Reproduce everything from the start of the data down to the line containing "Action: tap(366, 20)", including both ends, and leave the pictures out.

[Extracted data entries]:
◇ ◇ ◇ ◇ ◇ ◇ ◇

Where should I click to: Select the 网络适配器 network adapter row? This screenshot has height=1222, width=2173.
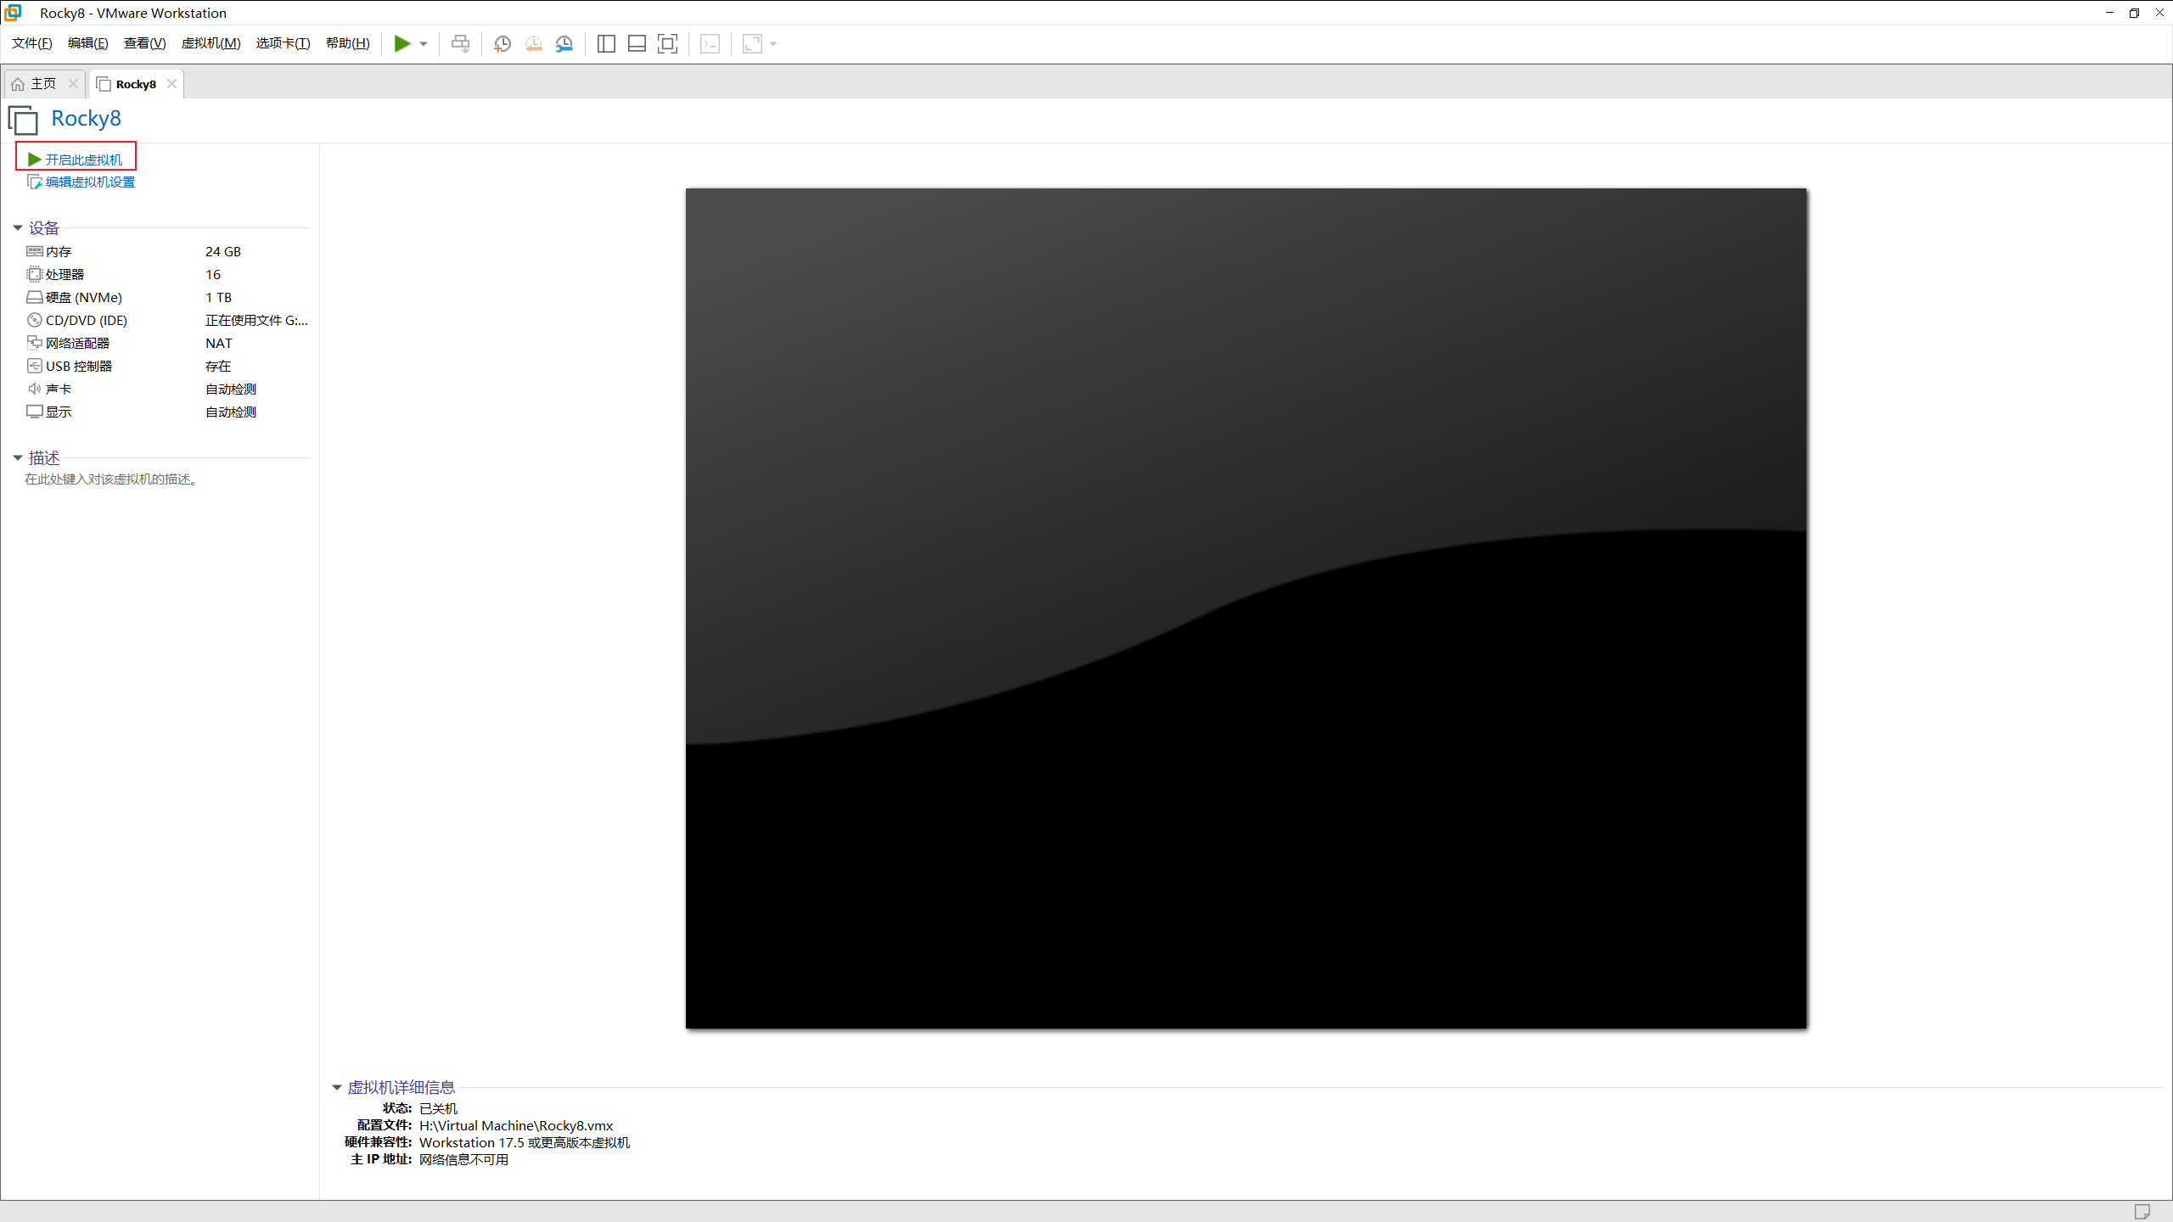tap(77, 343)
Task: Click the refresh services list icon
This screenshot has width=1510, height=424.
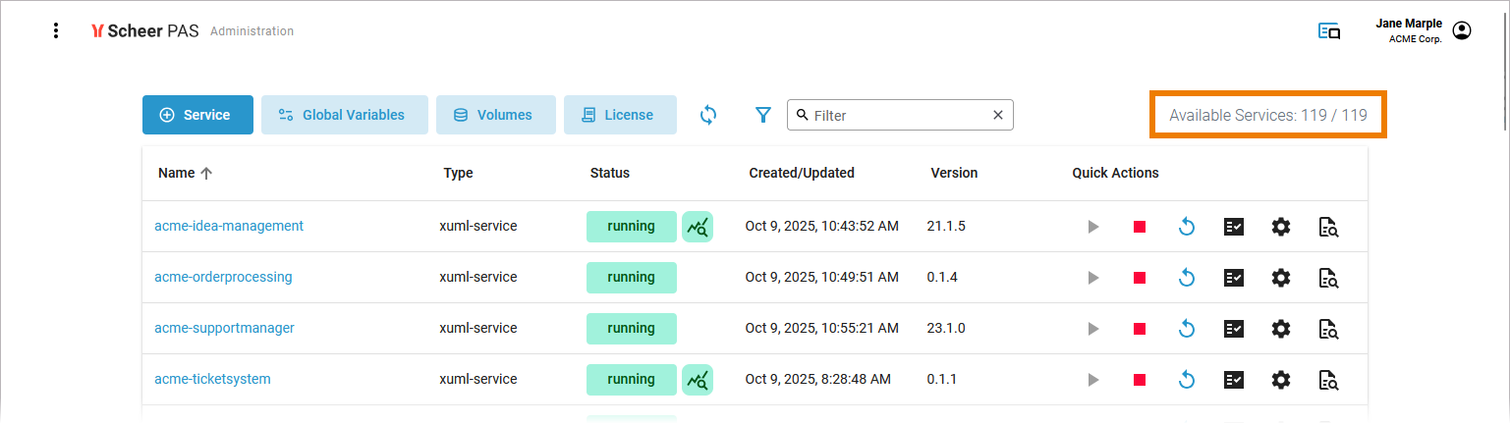Action: 708,115
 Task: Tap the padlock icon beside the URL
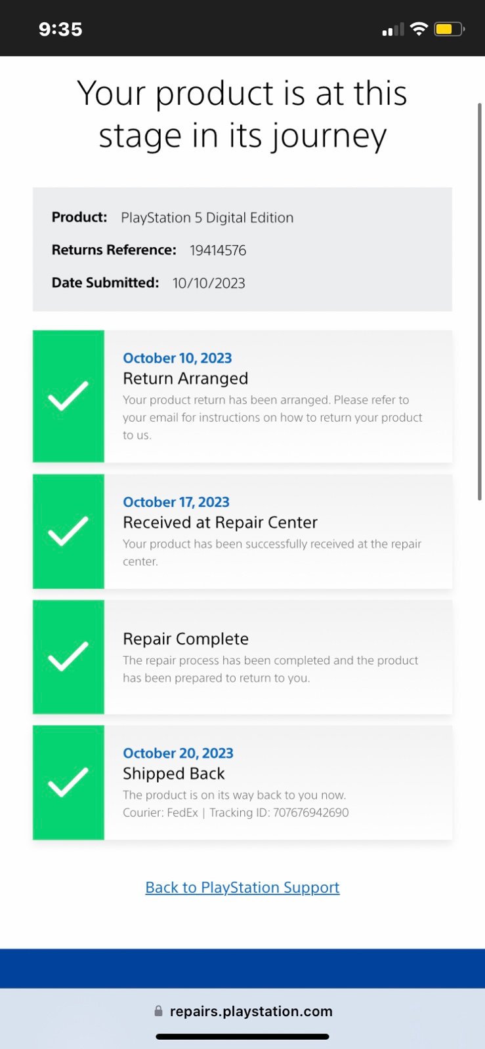coord(158,1011)
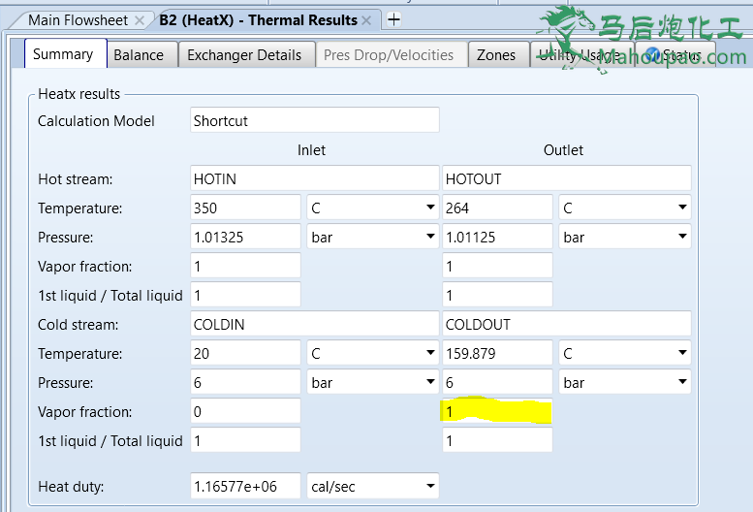Viewport: 753px width, 512px height.
Task: Close the B2 (HeatX) Thermal Results tab
Action: tap(366, 20)
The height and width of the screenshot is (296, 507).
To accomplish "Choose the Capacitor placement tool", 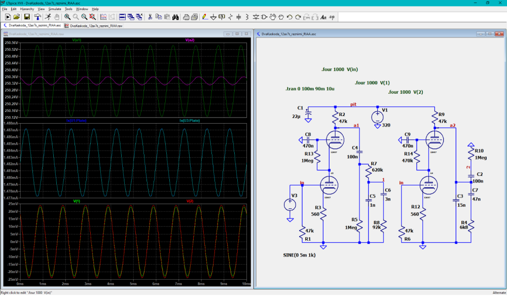I will click(x=239, y=17).
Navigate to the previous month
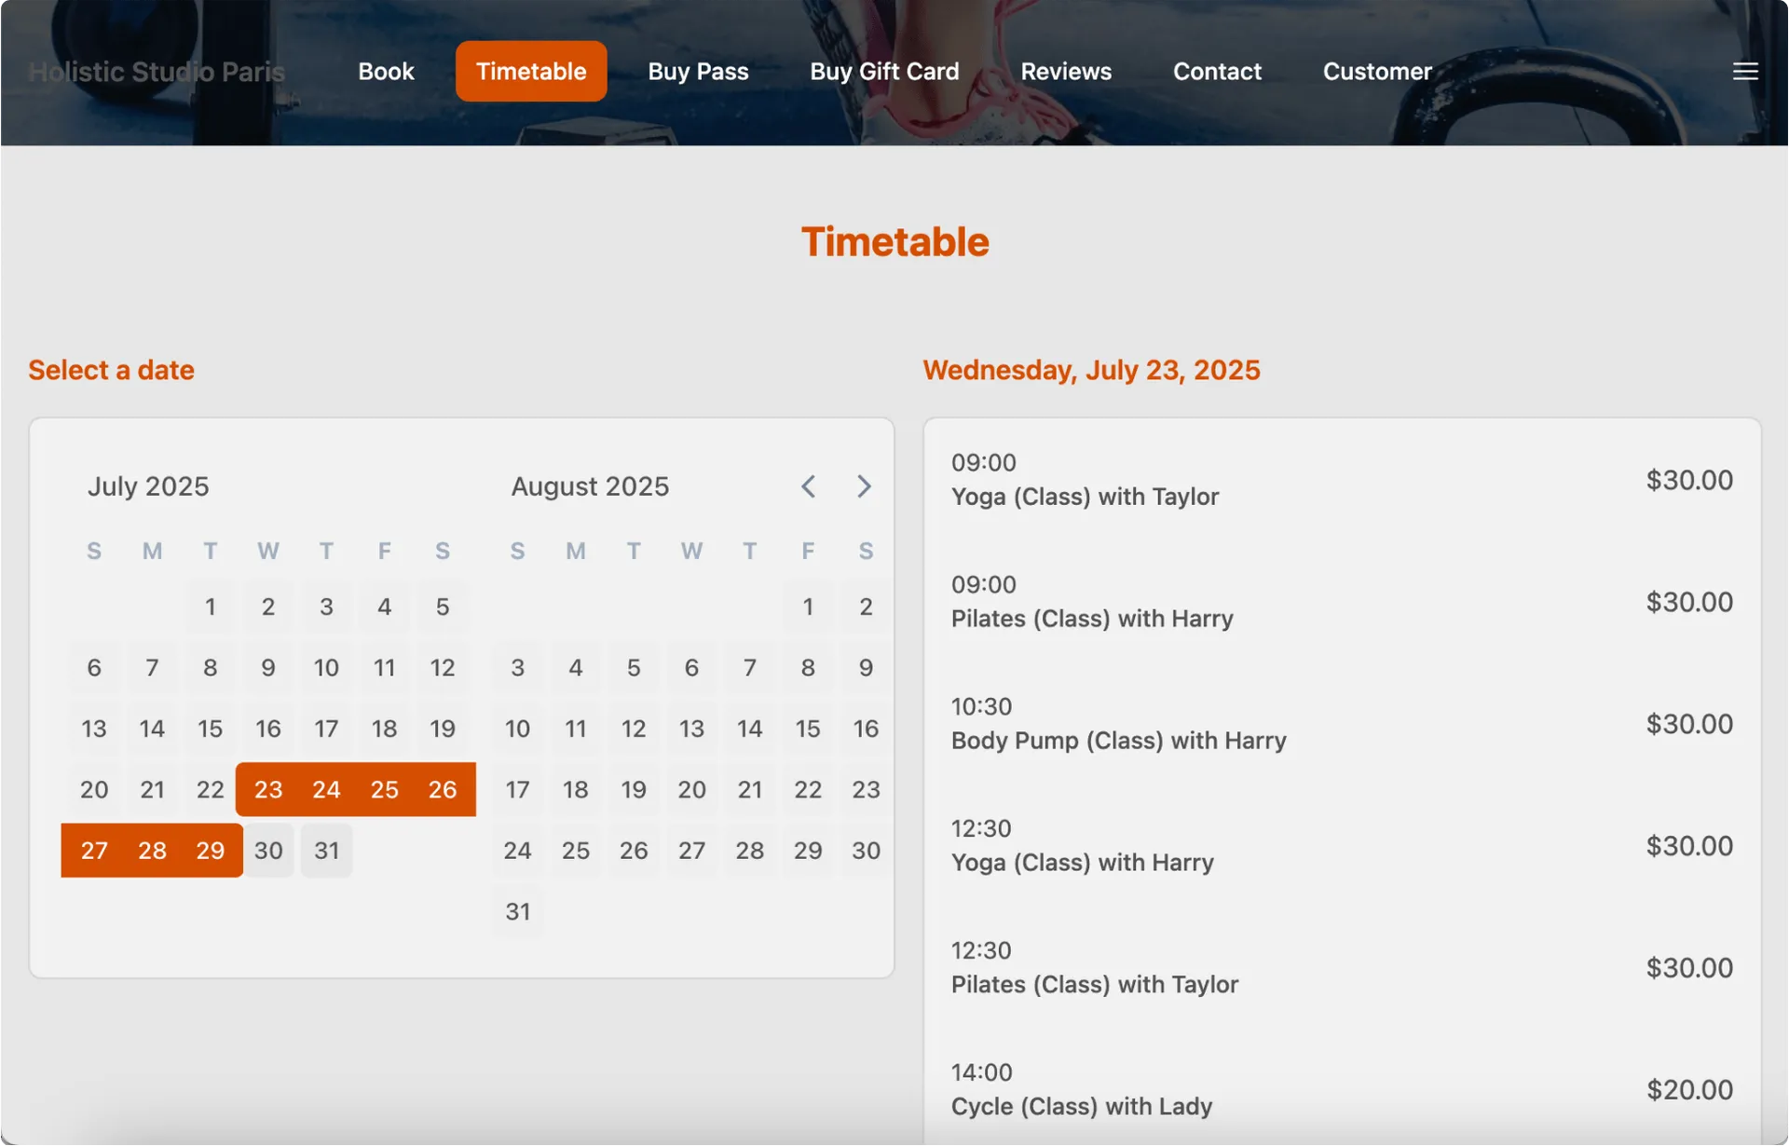1789x1146 pixels. tap(808, 485)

◇ ◇ ◇ ◇ ◇ ◇ ◇

[SOLUTION TO THIS PROBLEM]:
Where should I click to: Select the 网络适配器 network adapter row? This screenshot has height=1222, width=2173.
tap(77, 343)
Task: Click the refresh services list icon
This screenshot has width=1510, height=424.
Action: 708,115
 Task: Tap the padlock icon beside the URL
coord(158,1011)
Viewport: 753px width, 512px height.
Task: Close the B2 (HeatX) Thermal Results tab
Action: tap(366, 20)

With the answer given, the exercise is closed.